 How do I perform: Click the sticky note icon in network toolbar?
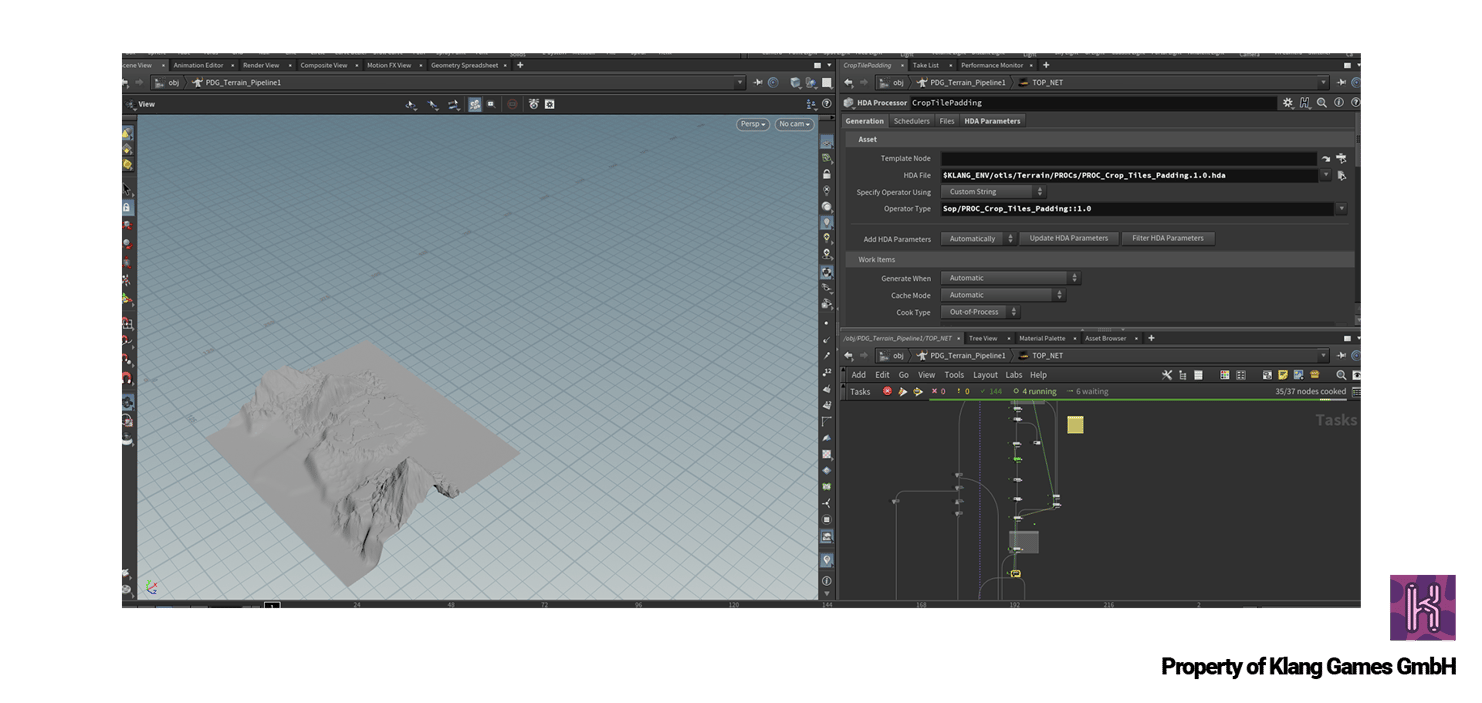point(1282,375)
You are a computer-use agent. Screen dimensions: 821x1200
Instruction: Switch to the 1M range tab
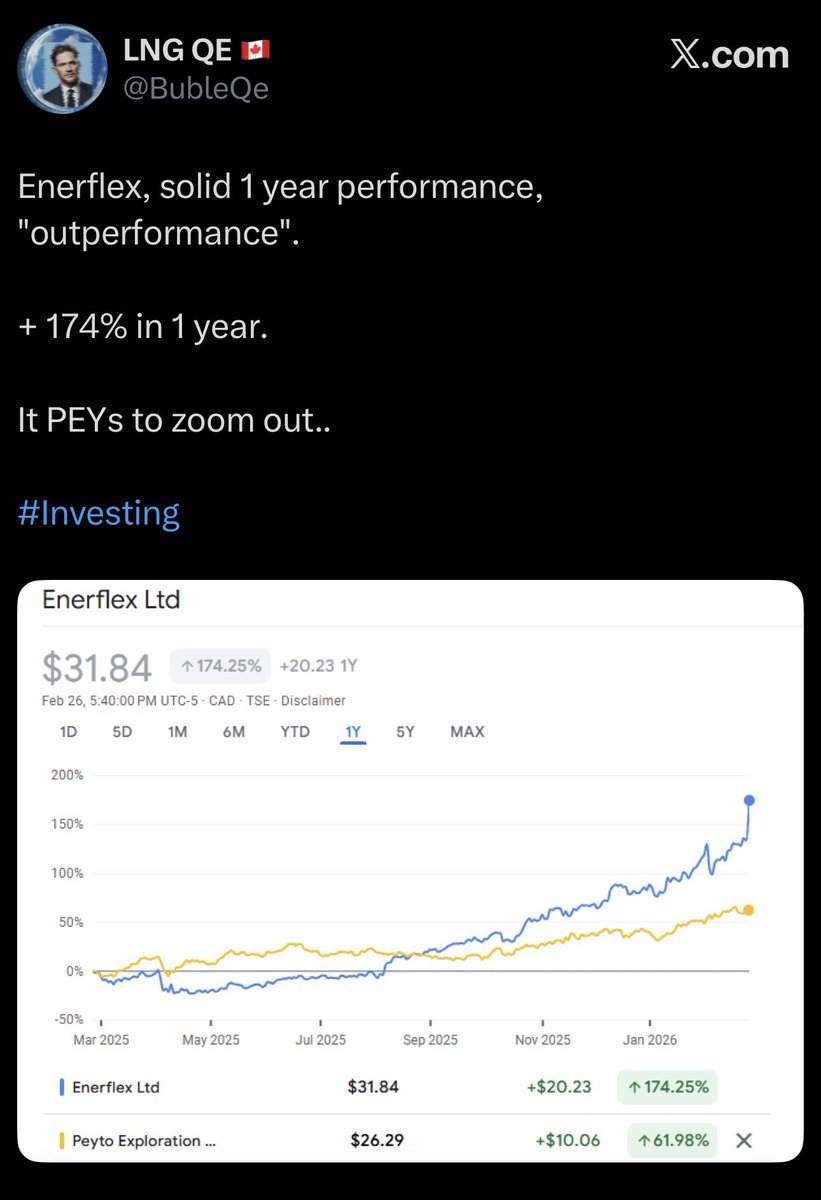177,732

* * * * *

[Problem statement]
Could you give the listing again exactly, minus its pictures?

[Reply]
 How do I perform: Click the sticky note icon in network toolbar?
point(1282,375)
You are a computer-use agent. Screen dimensions: 821x1200
Instruction: Switch to the 1M range tab
177,732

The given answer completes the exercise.